The mentoring challenge
"The mentoring program focuses on what it means to be a new teacher on Martha's Vineyard," explained Ms. Halt during an interview in her office. In addition to the usual issues new teachers face, such as time management and expectations, those on Martha's Vineyard also deal with the social and geographic challenges of Island life, she pointed out.
For example, "You live right in the community - you're always on," Ms. Halt said. "Here your students are everywhere. You can't go to dinner without seeing a student or a parent. Some people love that, because you feel important and you feel connected. And for some people, that's overwhelming."
Continuing education requirements for young teachers present another challenge, Ms.

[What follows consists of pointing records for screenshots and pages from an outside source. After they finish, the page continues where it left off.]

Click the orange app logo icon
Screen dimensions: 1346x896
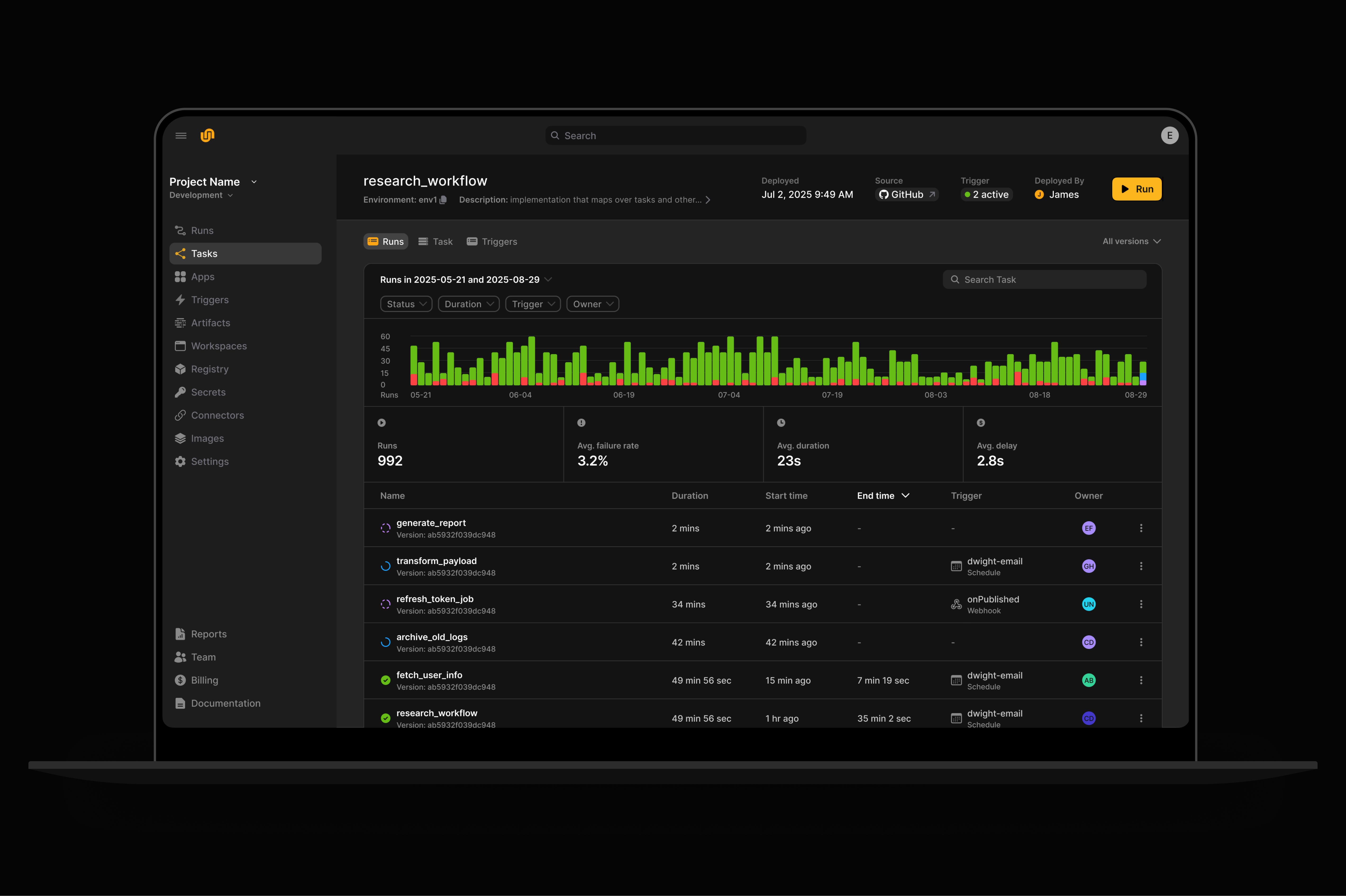[208, 136]
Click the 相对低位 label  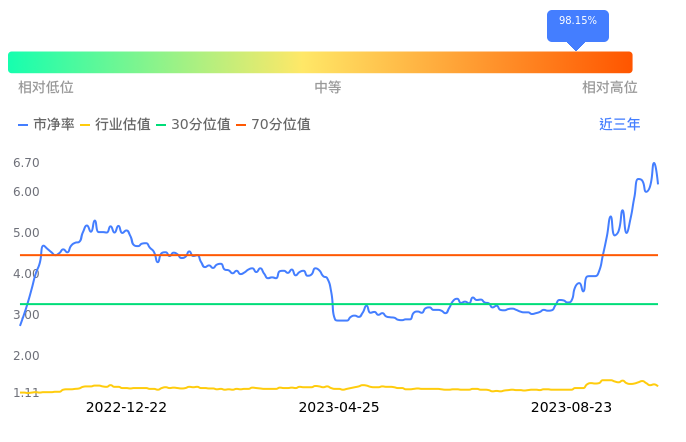pos(46,88)
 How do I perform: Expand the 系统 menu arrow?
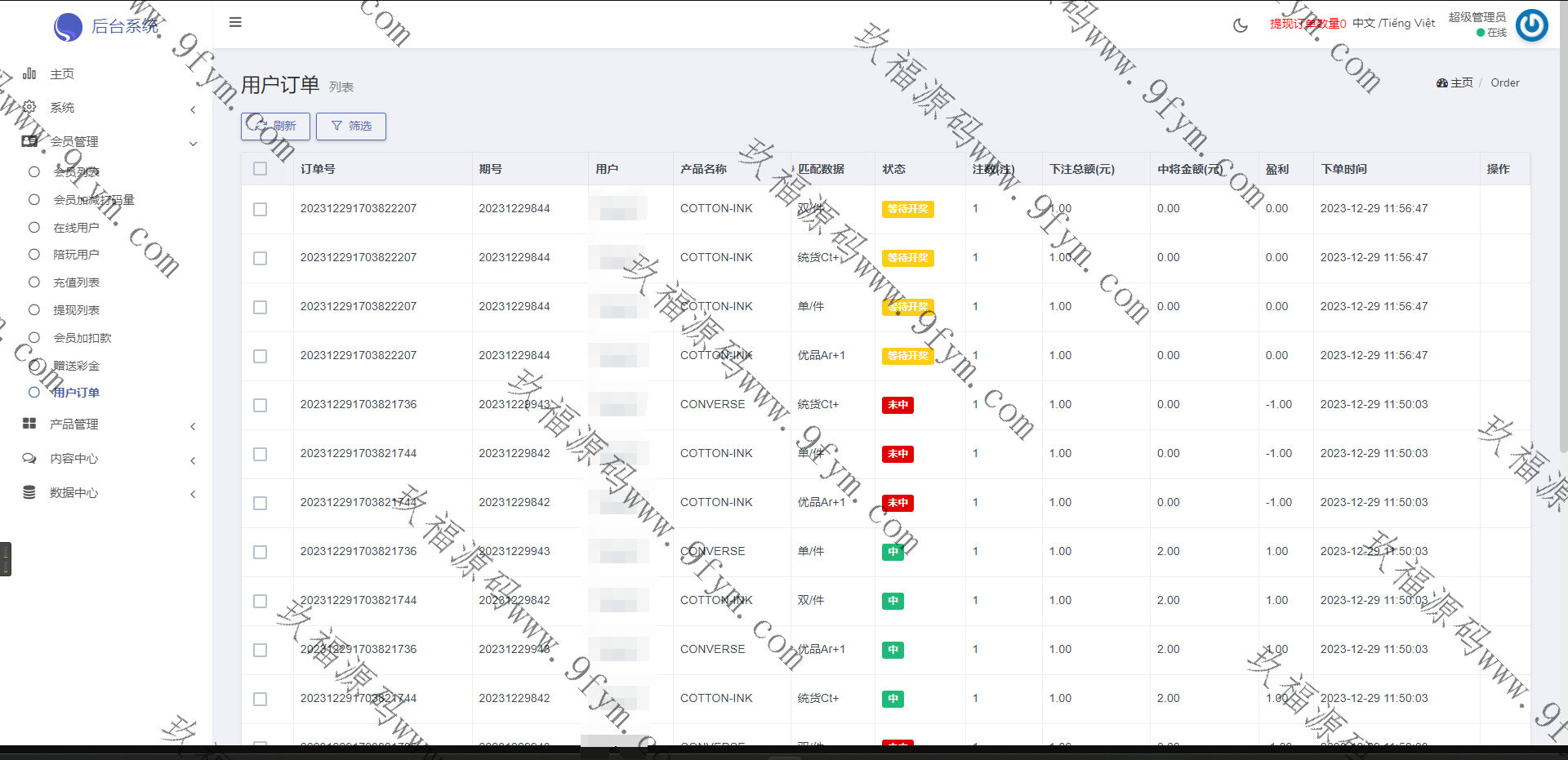(x=193, y=109)
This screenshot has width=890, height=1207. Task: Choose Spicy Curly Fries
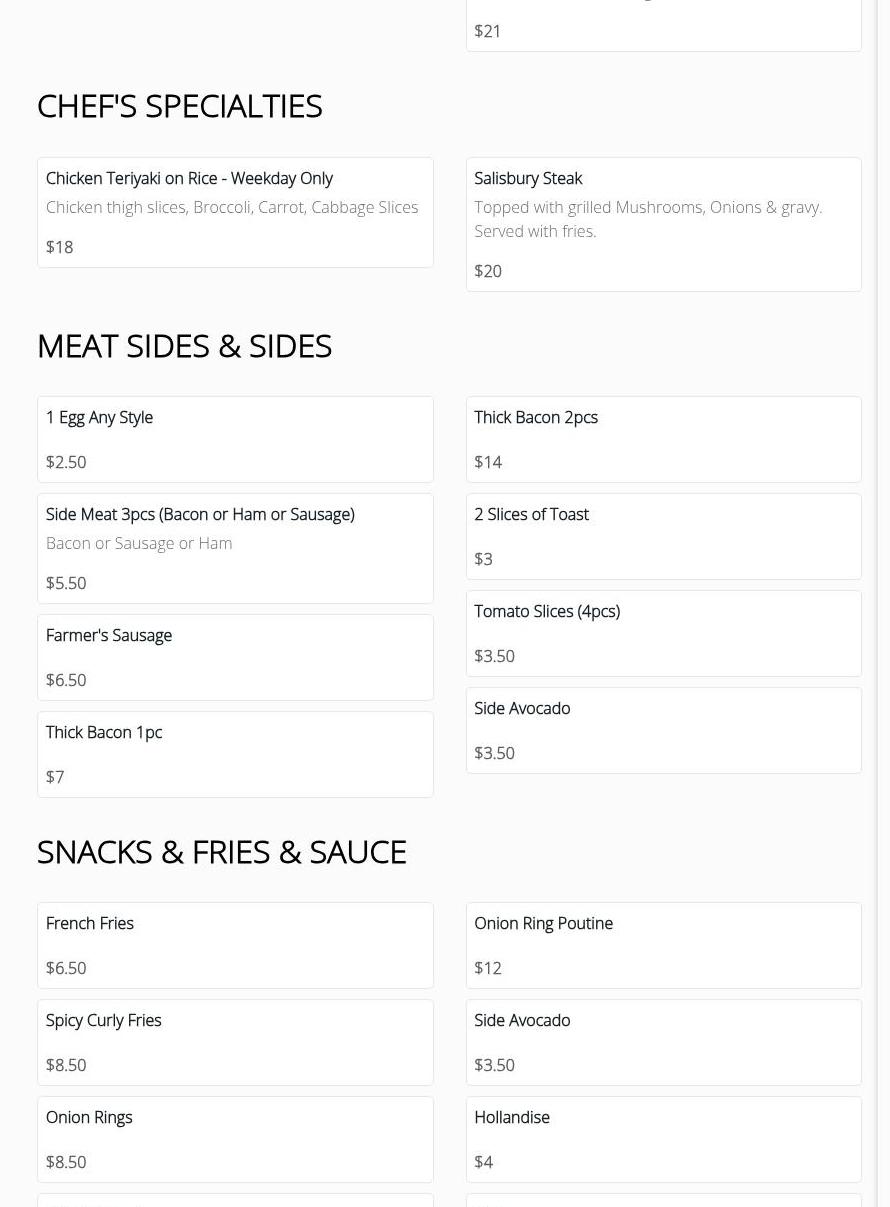[235, 1042]
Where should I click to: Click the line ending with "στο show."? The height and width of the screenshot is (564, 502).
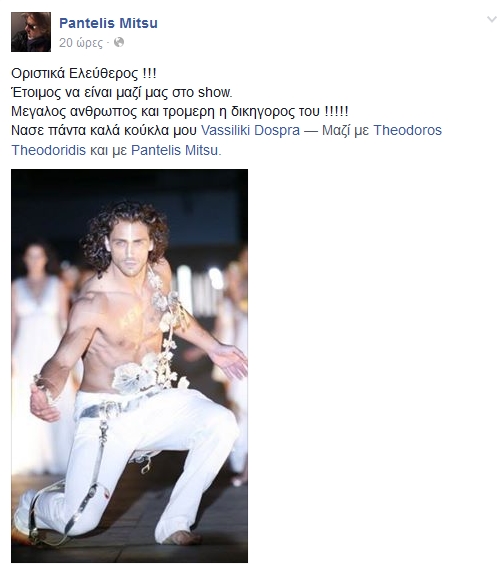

Halt added. "Many of them have to travel off-Island. It might take six hours with travel time to take an hour-and-a-half course." Luckily, there are programs online, she said, and the MVPS website offers a list of opportunities for teachers that she and other staff have spent a lot of time compiling.
As a former teacher for 12 years at the high school, Ms. Halt was instrumental in creating the mentoring program, along with Edgartown School librarian Donna Lowell-Bettencourt. Both National Board Certified Teachers, they were nominated by former assistant superintendent Marjorie Harris to set up the public school system's formal program and to be trained as mentor trainers about three years ago.
Ms. Lowell-Bettencourt continues to work as a mentor trainer, along with Mr. Caruthers. After being chosen to fill Ms. Harris's job when she retired last summer, Ms. Halt now coordinates the induction program with a steering committee.
Mentors and beginning teachers are given release time to engage in mentoring activities, which include planning curriculum and lessons, observing one another's classroom, and co-teaching the beginning teacher's class. School principals assign the mentors, matching them with new teachers by grade level and subject if possible. Mentors receive $500 a year as compensation for their increased responsibility and time, as well as professional development credits, when applicable.